EXCERPT TO READ =
Responding to the point by the Congress’s Abhishek Manu Singhvi that the height requirement of the Augusta helicopter was lowered in 2003 by Brajesh Mishra in 2003 who was the principal secretary to Prime Minister Atal Bihari Vajpayee. Swamy noted, according to the uncorrected transcript of the Rajya Sabha proceedings,
“The question was raised as to who lowered it and they quoted Mr. Brajesh Mishra, who was a civil servant in the NDA Government. Of course, he was decorated by them. They gave him Padma Vibhushan, one less than Bharat Ratna. I was just wondering as to what was the service that required him to be given such a high honour. One day, I will discover it.”The late Brajesh Mishra had his critics, but no one called him a Congress agent or even corrupt. He was doggedly loyal to the man he served as principal secretary and national security adviser, Atal Bihari Vajpayee who valued his judgment and advice enormously. And that is perhaps the reason for Swamy’s ire.
It is no secret that Swamy hates Vajpayee, a feud that apparently goes back to the days when the Janata government took office after the defeat of Indira Gandhi in 1977.
Swamy has never forgiven Vajpayee for ensuring that he was not a full-fledged cabinet minister in the 1977 Janata government. Search “Swamy and Atal Bihari Vajpayee” in Google and you will find many old items and statements allegedly authored by Swamy making the most vulgar attacks on the former prime minister. Indeed, as this India Today story reveals, in March 1999, he held a tea party in Delhi where Sonia Gandhi was his guest of honour. The main aim was to bring down the Vajpayee government.

Entries from a data source:
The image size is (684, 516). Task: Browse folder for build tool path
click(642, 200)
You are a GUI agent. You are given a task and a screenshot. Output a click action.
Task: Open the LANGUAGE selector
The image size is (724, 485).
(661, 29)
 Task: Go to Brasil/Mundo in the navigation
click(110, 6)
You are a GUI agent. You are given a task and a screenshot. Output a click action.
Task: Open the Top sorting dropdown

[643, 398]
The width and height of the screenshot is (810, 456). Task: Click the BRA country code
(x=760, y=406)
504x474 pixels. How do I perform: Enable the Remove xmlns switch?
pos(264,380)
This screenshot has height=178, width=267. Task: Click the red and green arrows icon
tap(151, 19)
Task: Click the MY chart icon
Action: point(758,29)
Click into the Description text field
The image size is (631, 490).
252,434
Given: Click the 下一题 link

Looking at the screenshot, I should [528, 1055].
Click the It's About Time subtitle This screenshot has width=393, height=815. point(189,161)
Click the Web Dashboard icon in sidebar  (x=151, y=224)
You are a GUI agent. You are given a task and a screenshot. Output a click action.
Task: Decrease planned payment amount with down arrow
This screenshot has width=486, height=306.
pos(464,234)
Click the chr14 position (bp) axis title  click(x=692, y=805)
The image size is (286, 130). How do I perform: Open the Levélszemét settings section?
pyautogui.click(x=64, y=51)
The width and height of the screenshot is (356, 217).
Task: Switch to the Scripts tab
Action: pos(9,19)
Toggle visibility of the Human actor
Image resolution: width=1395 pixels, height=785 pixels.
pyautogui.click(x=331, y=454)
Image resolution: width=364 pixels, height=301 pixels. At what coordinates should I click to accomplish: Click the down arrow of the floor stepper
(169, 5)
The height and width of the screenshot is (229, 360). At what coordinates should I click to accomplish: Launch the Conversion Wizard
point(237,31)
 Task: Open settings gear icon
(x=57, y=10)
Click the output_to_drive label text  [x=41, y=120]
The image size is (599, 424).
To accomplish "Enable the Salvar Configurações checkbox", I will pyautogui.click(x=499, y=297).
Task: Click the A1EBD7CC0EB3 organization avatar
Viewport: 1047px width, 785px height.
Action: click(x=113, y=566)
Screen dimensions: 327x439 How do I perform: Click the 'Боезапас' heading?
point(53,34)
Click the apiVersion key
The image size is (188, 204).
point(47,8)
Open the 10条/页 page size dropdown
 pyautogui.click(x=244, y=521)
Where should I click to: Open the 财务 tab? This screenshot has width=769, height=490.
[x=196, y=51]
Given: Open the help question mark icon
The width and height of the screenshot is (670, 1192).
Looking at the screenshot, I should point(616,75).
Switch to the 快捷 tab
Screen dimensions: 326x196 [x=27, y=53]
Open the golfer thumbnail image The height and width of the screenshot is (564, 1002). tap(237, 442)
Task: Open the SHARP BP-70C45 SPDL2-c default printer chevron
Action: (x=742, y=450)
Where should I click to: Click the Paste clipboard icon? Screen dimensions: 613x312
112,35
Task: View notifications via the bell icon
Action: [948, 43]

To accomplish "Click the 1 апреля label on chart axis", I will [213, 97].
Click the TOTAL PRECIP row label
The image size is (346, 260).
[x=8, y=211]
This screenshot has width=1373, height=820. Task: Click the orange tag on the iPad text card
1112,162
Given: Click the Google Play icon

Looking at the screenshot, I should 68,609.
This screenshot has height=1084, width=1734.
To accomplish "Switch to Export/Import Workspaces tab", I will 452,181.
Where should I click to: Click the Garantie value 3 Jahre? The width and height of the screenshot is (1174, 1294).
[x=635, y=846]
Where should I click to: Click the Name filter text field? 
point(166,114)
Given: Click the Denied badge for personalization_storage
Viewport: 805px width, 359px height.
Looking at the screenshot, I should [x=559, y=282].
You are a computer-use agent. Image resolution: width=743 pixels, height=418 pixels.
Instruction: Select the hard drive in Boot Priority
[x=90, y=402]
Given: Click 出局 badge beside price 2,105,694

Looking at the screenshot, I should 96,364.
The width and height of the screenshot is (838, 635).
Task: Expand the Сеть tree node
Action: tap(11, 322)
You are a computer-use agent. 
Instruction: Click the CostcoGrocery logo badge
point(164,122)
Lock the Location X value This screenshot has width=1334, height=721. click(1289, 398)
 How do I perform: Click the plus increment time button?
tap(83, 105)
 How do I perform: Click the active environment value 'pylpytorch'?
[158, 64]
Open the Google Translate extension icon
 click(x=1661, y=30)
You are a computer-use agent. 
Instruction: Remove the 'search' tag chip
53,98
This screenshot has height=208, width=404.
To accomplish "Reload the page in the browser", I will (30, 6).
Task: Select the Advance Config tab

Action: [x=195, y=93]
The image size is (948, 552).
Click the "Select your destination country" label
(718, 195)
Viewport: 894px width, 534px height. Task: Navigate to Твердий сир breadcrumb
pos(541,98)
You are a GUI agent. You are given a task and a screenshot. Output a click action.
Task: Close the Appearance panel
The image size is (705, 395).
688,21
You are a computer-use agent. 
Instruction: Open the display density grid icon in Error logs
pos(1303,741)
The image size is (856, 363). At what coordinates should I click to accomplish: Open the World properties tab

INSTRUCTIONS =
- a) In the passage on Swamy and Vajpayee, transcribe everything from "Swamy has never" down to "the Vajpayee government.".
- b) How many lines of the entries contain the string "coordinates"? Reply with the number only.

ANSWERS FOR THIS EXERCISE =
- a)
Swamy has never forgiven Vajpayee for ensuring that he was not a full-fledged cabinet minister in the 1977 Janata government. Search “Swamy and Atal Bihari Vajpayee” in Google and you will find many old items and statements allegedly authored by Swamy making the most vulgar attacks on the former prime minister. Indeed, as this India Today story reveals, in March 1999, he held a tea party in Delhi where Sonia Gandhi was his guest of honour. The main aim was to bring down the Vajpayee government.

- b) 3